_Work instruction A_:
Retype the passage of the footballer's biography that begins at the words "He played professionally" and stops after the words "1º de Maio.", keeping the wording unchanged.

BEGIN Supplied text

João Nuno Silva Cardoso Lucas (25 October 1979 – 26 May 2015) was a Portuguese footballer who played as a defensive midfielder.

He played professionally in his country for Académica and Boavista, amassing Primeira Liga totals of 129 matches and three goals over five seasons. He moved in 2007 to Red Star Belgrade, being forced to retire shortly after at the age of 28 due to heart problems.

Club career
Born in Caldas da Rainha, Leiria District, Lucas began his career at Académica de Coimbra, making his professional debut during the 1999–2000 season (two matches in the second division) and also being loaned twice to amateur clubs, after which he returned to become an important first-team member.

In 2004–05, Lucas signed with Boavista FC, where he consistently performed during three Primeira Liga seasons. On 3 February 2006, he scored his only official goal for the northerners, in a 3–0 league home win against Associação Naval 1º de Maio.

END Supplied text
BEGIN Records to use

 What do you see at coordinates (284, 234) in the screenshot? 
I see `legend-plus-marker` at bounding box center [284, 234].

END Records to use
BEGIN Records to use

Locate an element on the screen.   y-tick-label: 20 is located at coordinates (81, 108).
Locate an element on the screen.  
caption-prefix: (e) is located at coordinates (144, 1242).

END Records to use

_Work instruction B_:
Put the lines of the records that begin at the line containing "What do you" and stop after the line containing "center [284, 234]." into a numbered list, leaving out any blank lines.

_Exercise output A_:
He played professionally in his country for Académica and Boavista, amassing Primeira Liga totals of 129 matches and three goals over five seasons. He moved in 2007 to Red Star Belgrade, being forced to retire shortly after at the age of 28 due to heart problems.

Club career
Born in Caldas da Rainha, Leiria District, Lucas began his career at Académica de Coimbra, making his professional debut during the 1999–2000 season (two matches in the second division) and also being loaned twice to amateur clubs, after which he returned to become an important first-team member.

In 2004–05, Lucas signed with Boavista FC, where he consistently performed during three Primeira Liga seasons. On 3 February 2006, he scored his only official goal for the northerners, in a 3–0 league home win against Associação Naval 1º de Maio.

_Exercise output B_:
1.  What do you see at coordinates (284, 234) in the screenshot? 
2. I see `legend-plus-marker` at bounding box center [284, 234].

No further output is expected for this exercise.